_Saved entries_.
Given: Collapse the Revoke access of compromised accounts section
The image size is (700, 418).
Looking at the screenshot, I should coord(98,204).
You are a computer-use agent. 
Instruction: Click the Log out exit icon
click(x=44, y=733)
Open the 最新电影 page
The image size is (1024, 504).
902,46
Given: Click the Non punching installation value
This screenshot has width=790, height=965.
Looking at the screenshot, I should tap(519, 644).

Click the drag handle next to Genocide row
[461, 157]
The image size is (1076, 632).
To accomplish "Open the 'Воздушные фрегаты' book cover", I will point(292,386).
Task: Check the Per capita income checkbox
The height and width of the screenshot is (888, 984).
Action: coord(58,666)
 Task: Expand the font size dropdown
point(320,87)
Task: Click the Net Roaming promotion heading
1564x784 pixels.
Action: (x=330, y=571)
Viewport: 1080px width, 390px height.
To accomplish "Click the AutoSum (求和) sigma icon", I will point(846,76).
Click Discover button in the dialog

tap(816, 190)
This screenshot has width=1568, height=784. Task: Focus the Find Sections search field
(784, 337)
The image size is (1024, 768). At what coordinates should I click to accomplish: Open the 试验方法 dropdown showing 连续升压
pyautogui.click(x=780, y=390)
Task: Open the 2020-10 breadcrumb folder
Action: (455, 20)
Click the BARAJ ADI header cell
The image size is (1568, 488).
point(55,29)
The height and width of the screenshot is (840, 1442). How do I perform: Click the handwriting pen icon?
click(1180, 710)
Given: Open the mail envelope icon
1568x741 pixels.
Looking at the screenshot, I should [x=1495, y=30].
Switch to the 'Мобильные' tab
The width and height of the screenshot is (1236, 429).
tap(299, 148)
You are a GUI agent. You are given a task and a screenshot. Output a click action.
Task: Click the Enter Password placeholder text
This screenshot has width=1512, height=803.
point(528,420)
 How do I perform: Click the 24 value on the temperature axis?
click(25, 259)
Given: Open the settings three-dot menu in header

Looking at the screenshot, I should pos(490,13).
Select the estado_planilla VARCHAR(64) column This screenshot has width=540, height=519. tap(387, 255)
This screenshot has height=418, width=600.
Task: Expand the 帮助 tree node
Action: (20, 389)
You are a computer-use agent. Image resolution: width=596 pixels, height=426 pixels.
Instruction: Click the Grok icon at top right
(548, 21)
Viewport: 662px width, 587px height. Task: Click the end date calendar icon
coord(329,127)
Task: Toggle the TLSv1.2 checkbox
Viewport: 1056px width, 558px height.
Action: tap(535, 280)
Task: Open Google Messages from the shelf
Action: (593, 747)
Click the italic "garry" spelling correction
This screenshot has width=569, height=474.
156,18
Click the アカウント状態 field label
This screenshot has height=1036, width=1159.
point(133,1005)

_Exercise_. Starting at the line above that contains "Viewport: 662px width, 587px", write out each line exactly until the line that contains "Task: Toggle the TLSv1.2 checkbox" has been written, and stop there.

_Task output_.
Viewport: 662px width, 587px height. Task: Click the end date calendar icon
coord(329,127)
Task: Toggle the TLSv1.2 checkbox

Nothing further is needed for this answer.